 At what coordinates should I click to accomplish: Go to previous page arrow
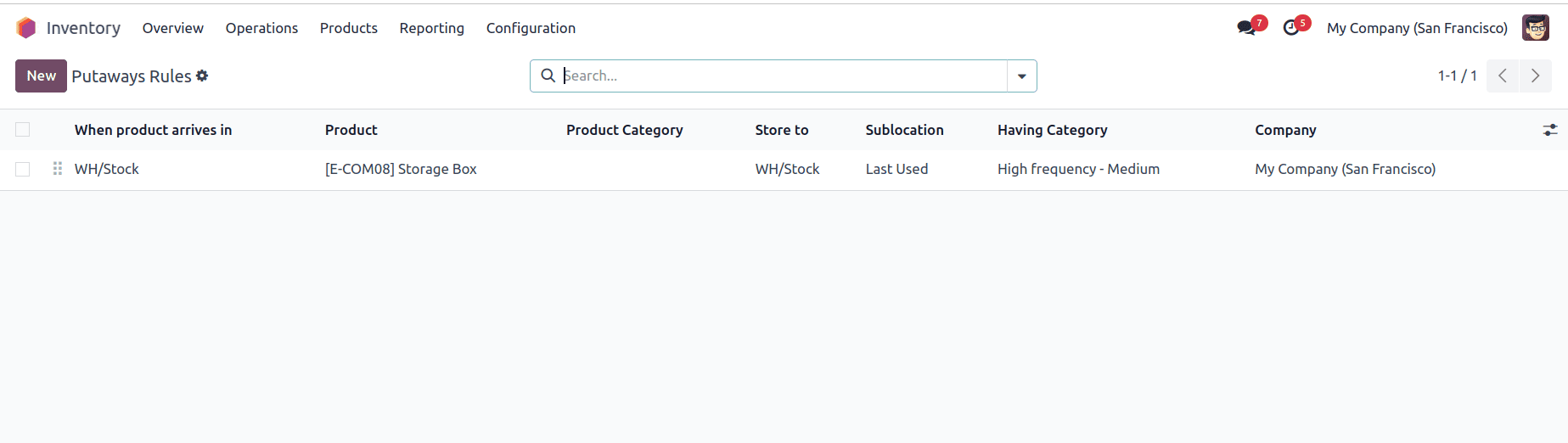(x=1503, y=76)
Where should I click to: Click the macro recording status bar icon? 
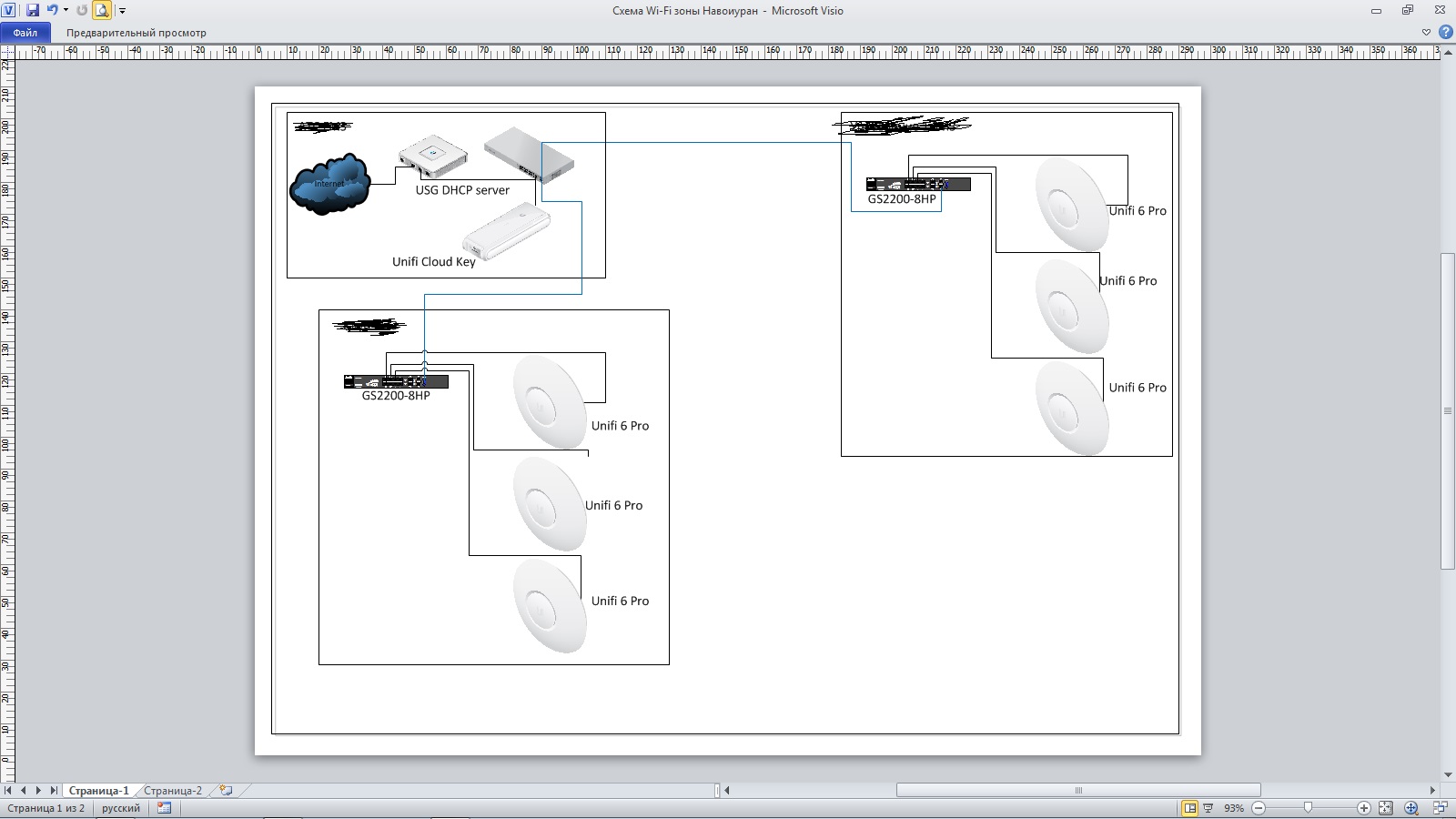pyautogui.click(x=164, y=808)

********************

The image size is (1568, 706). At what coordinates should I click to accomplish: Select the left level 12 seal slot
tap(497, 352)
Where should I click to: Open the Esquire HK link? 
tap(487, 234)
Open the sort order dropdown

********************

## PROBLEM DESCRIPTION
Output exactly the lines of the material above from the one containing "Where should I click to: Open" up to and including the one containing "Open the sort order dropdown".

## SOLVED PROBLEM
Where should I click to: Open the Esquire HK link? 
tap(487, 234)
Open the sort order dropdown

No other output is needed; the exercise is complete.